As I opened the front door, I startled them and they stood up on their haunches, their stash held in their front paws. As the door slammed behind me, one large squirrel dropped the acorn he was holding, and a chipmunk who was under the porch ran out and took it while the squirrel stood frozen. The chipmunk stopped a few yards away from the group of squirrels and chirped, something that I can only imagine is the chipmunspeak equivalent of "take that suckaaas!" and he took off up the downspout.

The 'robbed' squirrel who was easily three times larger than the chipmunk looked dumfounded and vocalized a rather angry sounding noise.

I couldn't help but laugh.

Friday, September 09, 2005

Just in case

You ever visit Huntington, West Virginia and end up staying in the Ramada because all the other hotels are all booked up, beware of room 214. It apparently is directly above the electrical room and you will feel as if you have put in a quarter for the "massaging" bed in a seedy roadside motel. The walls vibrate, the mirror above the dresser vibrates, your eardrums will vibrate.

(Entries provided)

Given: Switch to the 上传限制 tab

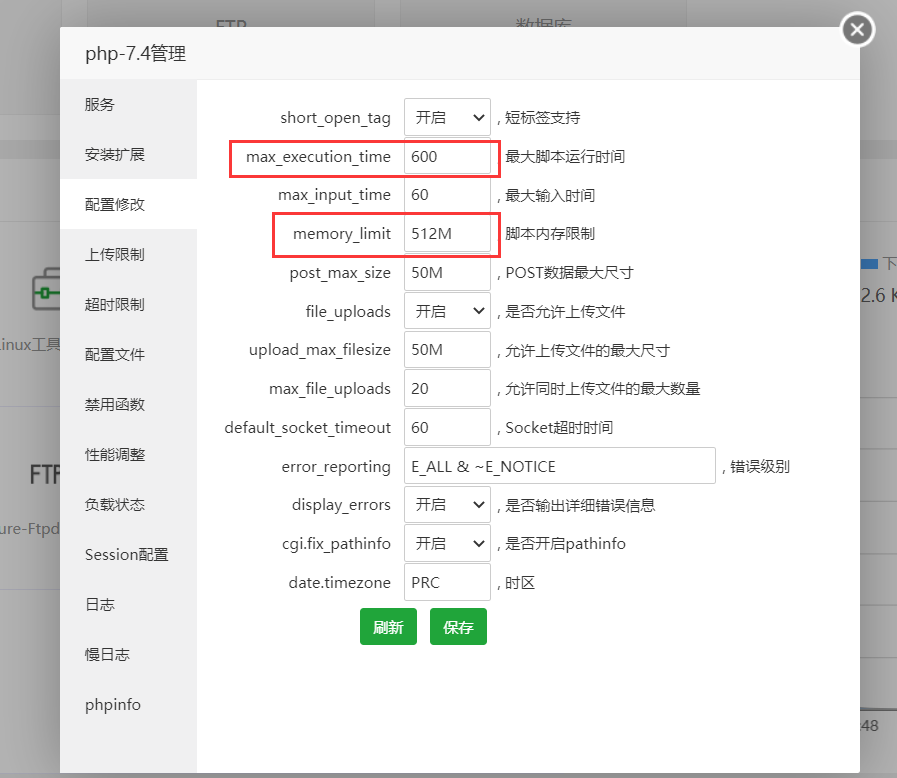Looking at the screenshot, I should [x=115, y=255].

--

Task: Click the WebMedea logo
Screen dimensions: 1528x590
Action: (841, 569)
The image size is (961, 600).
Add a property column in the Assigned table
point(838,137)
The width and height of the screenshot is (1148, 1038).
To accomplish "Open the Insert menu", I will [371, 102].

(Task to complete) Pick up the blog text about the chipmunk and the vibrating hotel room where its last sentence ends, and write the next few sentences.

(Exercise response)
But don't worry about it... there are no other rooms in town.

It'll serve to settle your nerves since you flew in from Cleveland on an Embraer 145 which could handle a whopping 18 passengers on board.

The MG

Michael's mom just gave us a little white convertible MG. It's got blue pinstriping, and is adorable. It still needs some restorative work, but my Dad is an absolute genius when it comes to fixing cars. He's going to come up and have the car shipped down on a trailer, and then fix it up and drive it back.

I am so incredibly excited.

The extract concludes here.